Deb Malewski
Contributing Writer

The jazzy sound of big band music is still alive and well with the help of Twilight Memories Big Band. The group is an 18-piece community band ensuring the continuum of the big band era in the tri-county area. The group also features the singing of Shelley Sysum. Twilight Memories has performed at the Martin Hansen Amphitheater in Eaton Rapids, the Eaton Area Senior Center and multiple other senior centers, the Mason Summer Concert Series, in Corunna for a D-Day Celebration, and many more locations in the area.
The Big Band sound originated around 1910 in the United States and the sound dominated jazz in the early 1940s when “swing” was most popular. Glenn Miller, Woody Herman, Harry James, Tommy Dorsey, and Benny Goodman exemplified the genre and were some of the most popular bands of that era.
Twilight Memories was established in 2000 by the late Hal Dobrowa, who performed in big bands when he was young. Dobrowa decided to start his own band. Randall Roost walked into the Waverly High School in 2000 and saw a sign advertising “Big Band Practice” and had to check it out. He turned out to be the only one who showed up for the practice, though. Roost helped recruit other members and after a few years they had enough people to sound like a band, he stated. In 2006 Roost took over the band when Dobrowa moved away.
“I had no training, and never had a music lesson, but I had a passion for this music,” Roost explained. His father, a musician, taught him how to play the trombone. Their practices were more like social gatherings, Roost said, a group of friends making great music together.
“We’ve had a number of very talented musicians over the years, but we also include novice musicians in the group,” Roost said.
The rule for the band, Roost explained, is that they operate as a community band and don’t charge for performances, although they accept donations to help cover some of their expenses. None of the band members are paid and all donate their time to help other groups in fund-raising efforts.
“It’s just a great group of friends who love to play this style of music,” Roost said. “Most stay in the band for a long time and only leave when God takes them upstairs.”
“We’re laid back and casual, which is why we are so successful at keeping people in the group,” Roost added. “As long as we can find musicians to play, we will keep going.”
“It’s hard to find younger musicians who want to play,” Roost said. “We have a wide range of ages in the band, from 45 to about 82.”

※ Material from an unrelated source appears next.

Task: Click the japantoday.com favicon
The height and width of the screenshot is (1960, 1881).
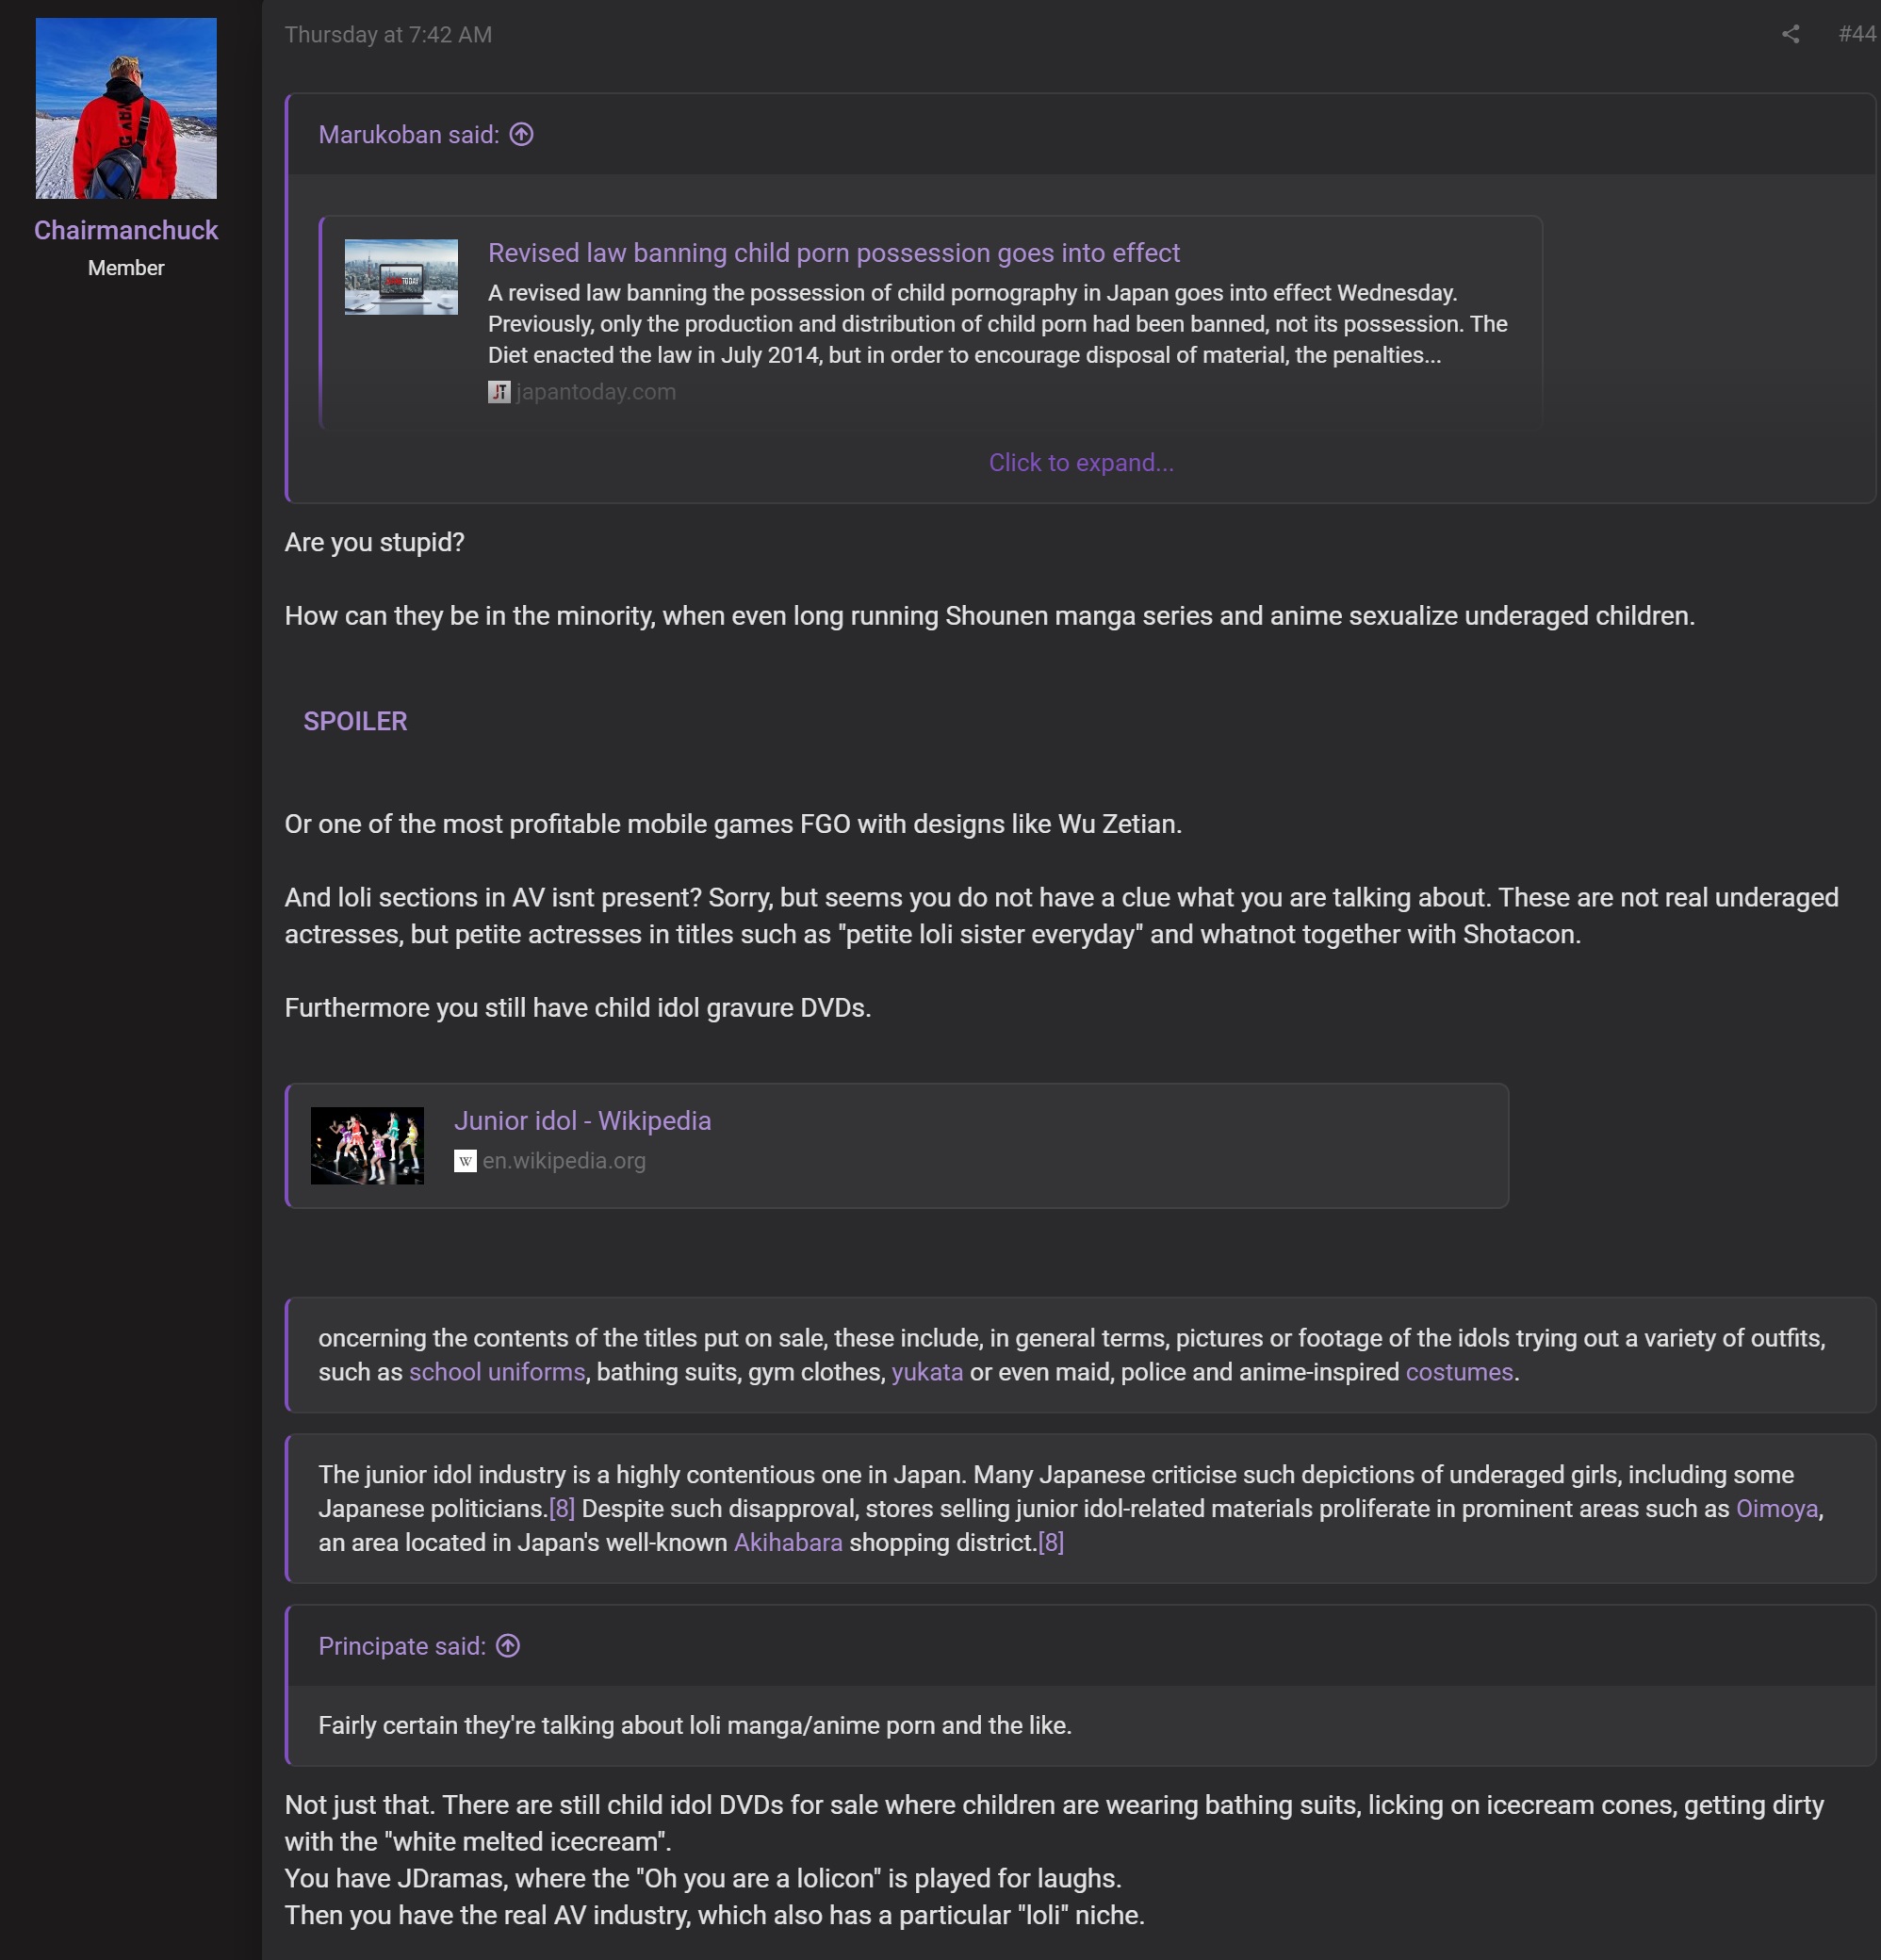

“Vocalist Shelley Sysum is an excellent asset to the band,” Roost said. “She has a wonderful voice and great stage presence, and we are blessed to have her.” Vickie St. John has also been a vocalist in the past for the band. “It’s much different singing with a live band than with something recorded or with karaoke,” Roost said. “These women have a specialized skill set to do what they do and do it so well.”
The band practices each week on Thursdays from 7 to 9 p.m. For many years they have practiced at St. David’s Church in Lansing, but that option that is not currently available due to COVID-19. Pandemic rehearsals have happened in driveways and basements, with proper precautions taken to protect band members.
Twilight Memories is not limited to just the big band type of music. They also do other styles, like polka, country and western, Patsy Cline, and Kathy Mattea music. With an extensive library of music, they can match up music for the type of event they are performing for. During Eaton Rapids Air events in the past, they have performed music from the Wizard of Oz and also 1950’s favorites.